Here’s the problem: What was shown onstage wasn’t what Minecraft HoloLens will look like, unless Microsoft can make a major breakthrough in glasses technology before the HoloLens’ release.

To accomplish the demo, Microsoft told attendees, it was using a special camera that would show everyone the same HoloLens graphics that an onstage demo-er would be seeing. The end result was impressive, with the demo-er interacting live via HoloLens touch and voice gestures with another player, Mojang’s Lydia Winters.

However, those who have tried HoloLens say it has a much smaller field of view than what that special camera was seeing.
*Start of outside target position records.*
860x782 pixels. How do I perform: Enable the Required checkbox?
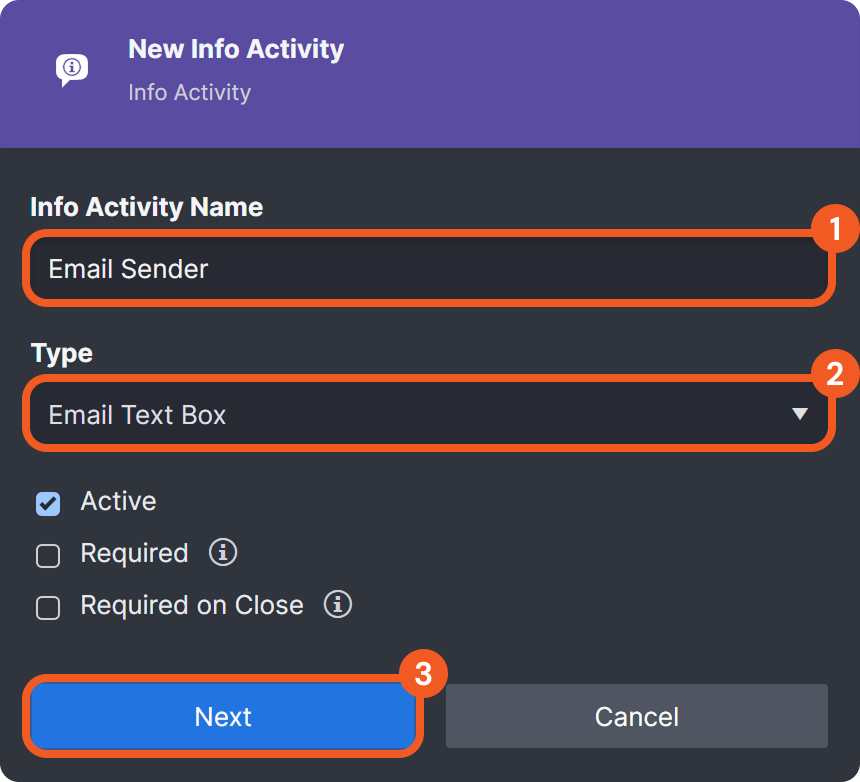tap(48, 555)
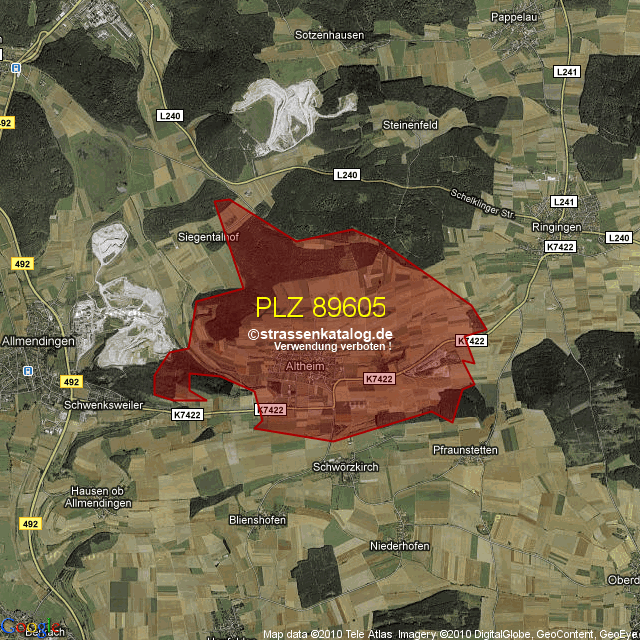Select the Siegentalhof place label
This screenshot has height=640, width=640.
point(207,239)
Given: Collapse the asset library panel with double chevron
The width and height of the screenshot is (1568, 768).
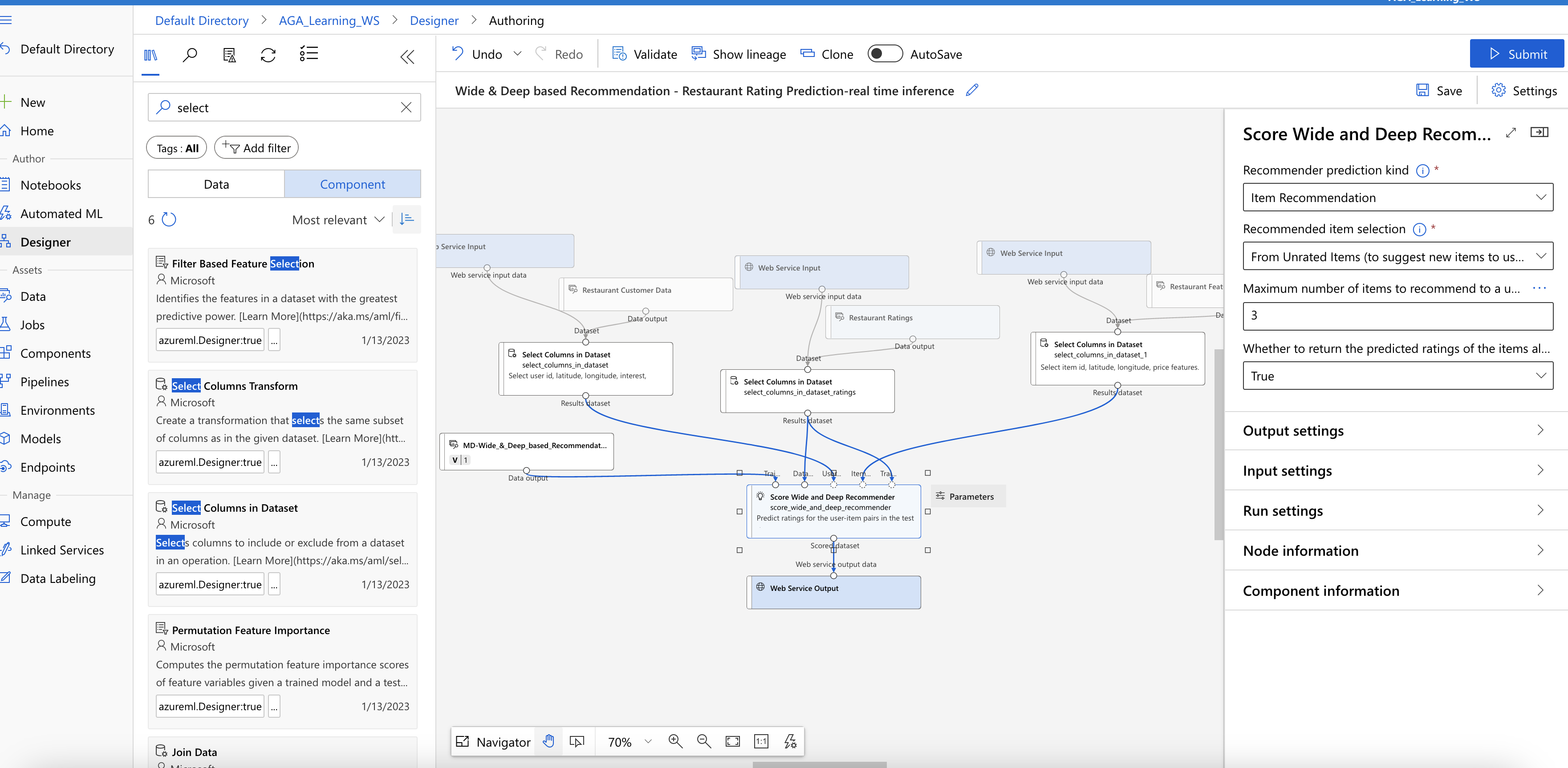Looking at the screenshot, I should click(407, 57).
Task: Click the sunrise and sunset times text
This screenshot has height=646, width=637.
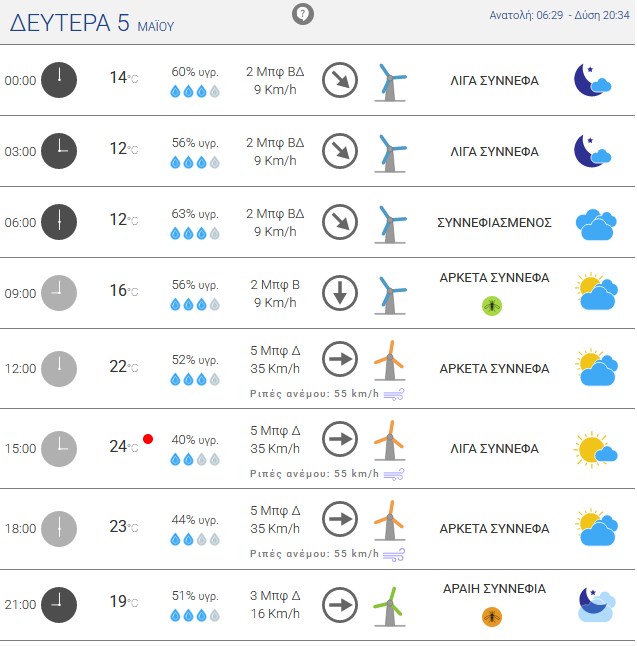Action: click(559, 15)
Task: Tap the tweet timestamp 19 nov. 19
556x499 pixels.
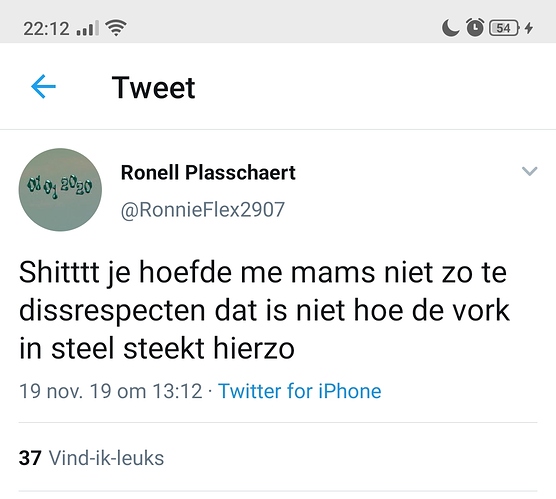Action: pos(64,391)
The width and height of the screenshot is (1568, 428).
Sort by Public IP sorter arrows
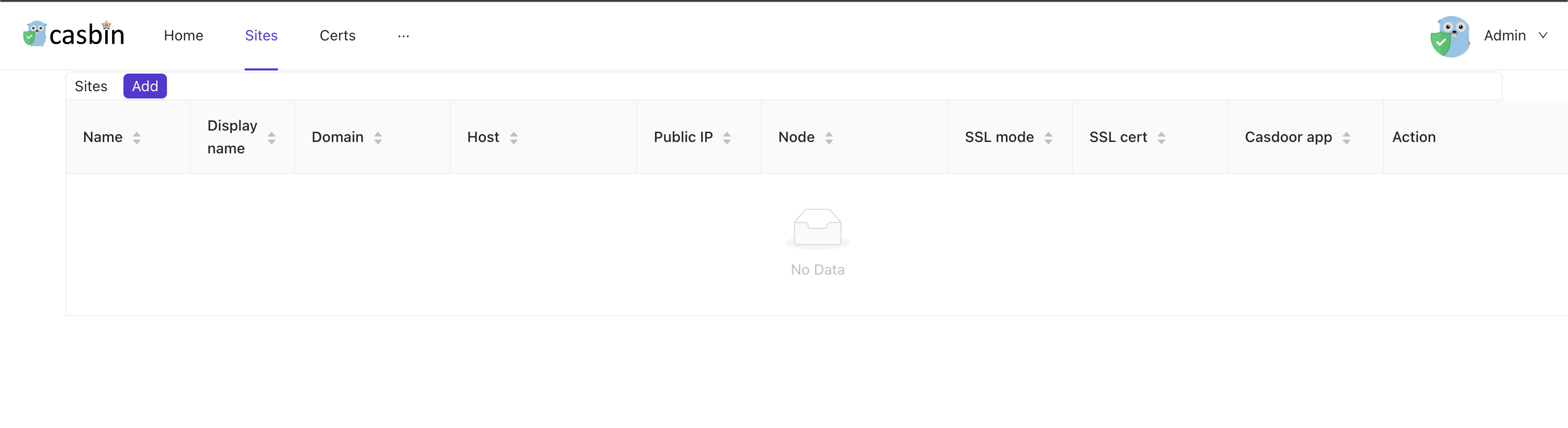(x=727, y=138)
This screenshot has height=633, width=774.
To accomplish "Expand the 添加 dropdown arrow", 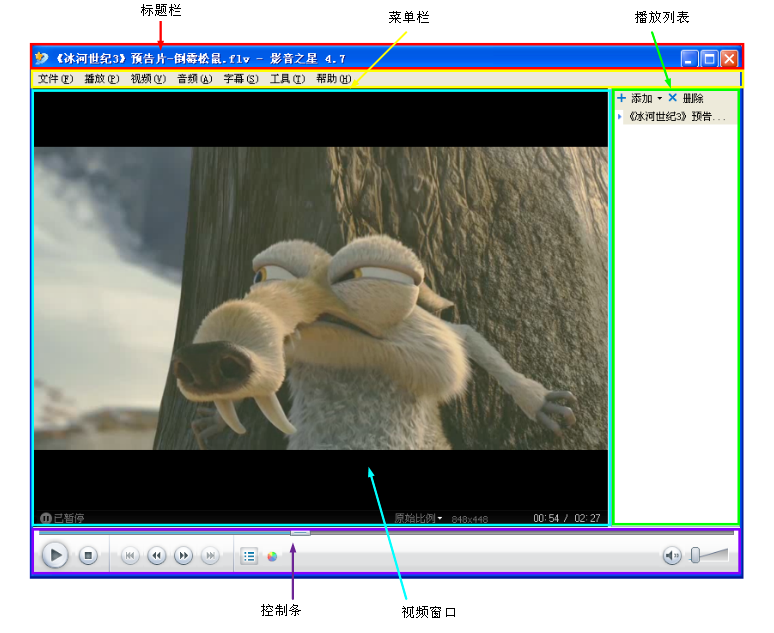I will 659,99.
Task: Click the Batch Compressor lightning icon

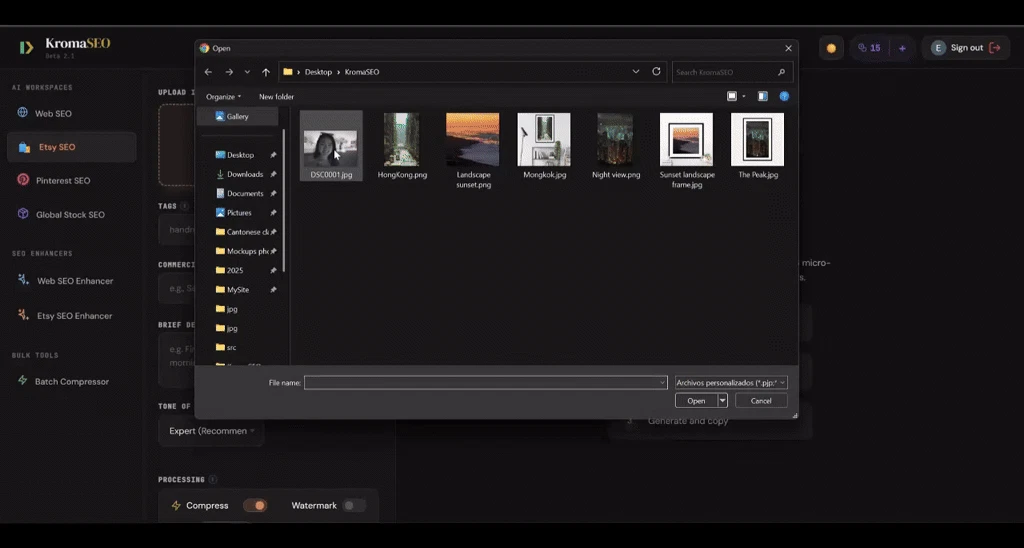Action: (x=23, y=381)
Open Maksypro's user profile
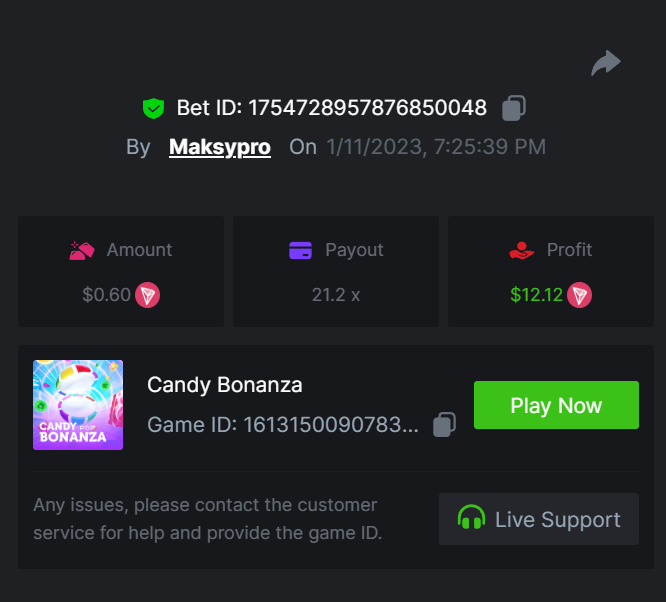 [x=220, y=147]
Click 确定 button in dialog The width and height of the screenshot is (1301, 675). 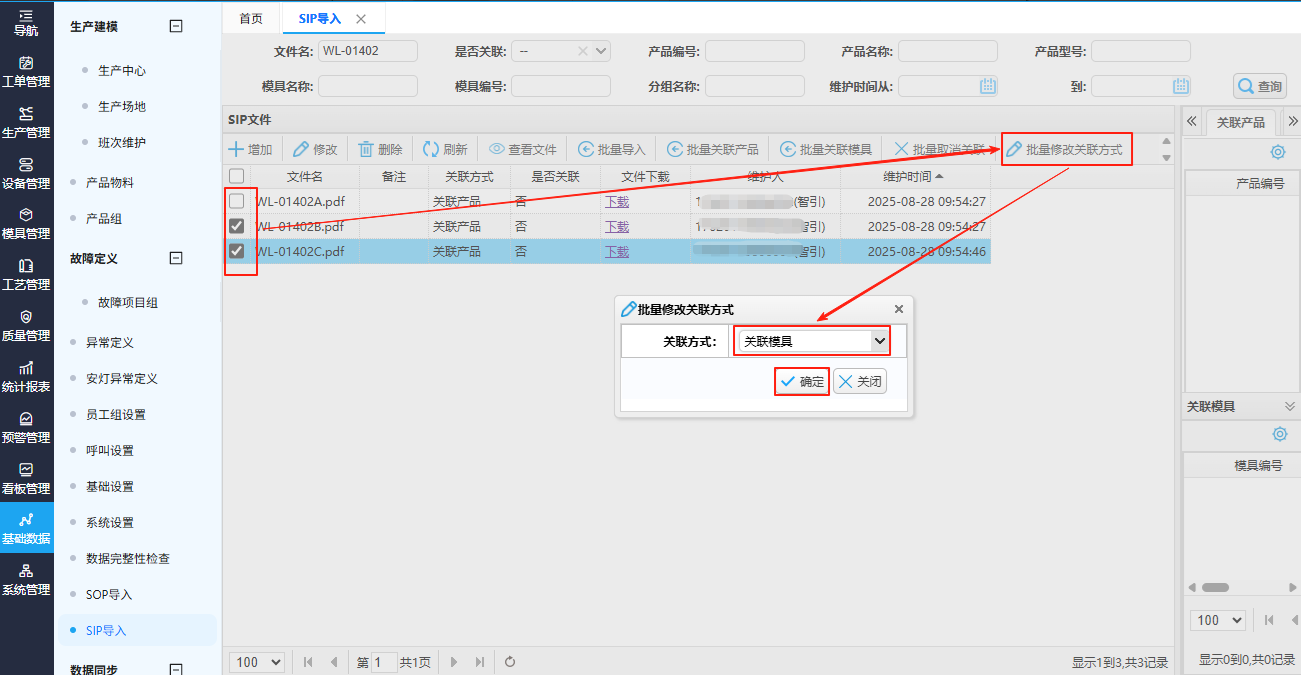(802, 381)
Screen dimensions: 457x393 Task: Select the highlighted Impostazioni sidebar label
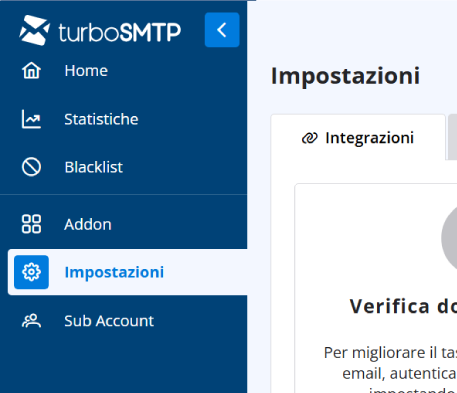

Slashgear described the experience of using current prototypes as “roughly the same as looking at a 60-inch TV from perhaps 6-8 feet away.”

In other words, explained Gartner analyst Brian Blau, what a Minecraft HoloLens player would actually see would be a rectangle-shaped slice of what the camera captured.

“That camera was showing a very wide field of view, but I’m positive that what the guy on the stage was seeing was a narrower field of view than we saw in demos at Microsoft Build and at the launch,” Blau said. “He would see a little moving window of the graphics.”

Blau added that Monday’s demo suggested Microsoft was making Minecraft a “more serious” selling point for its AR smart glasses.

“I think the big question is whether Microsoft is going to pursue other game content for HoloLens, and how much of it,” he said. “They certainly haven’t talked about a release date or a price, all of those kind of things.”

Microsoft did not immediately respond to a request for comment.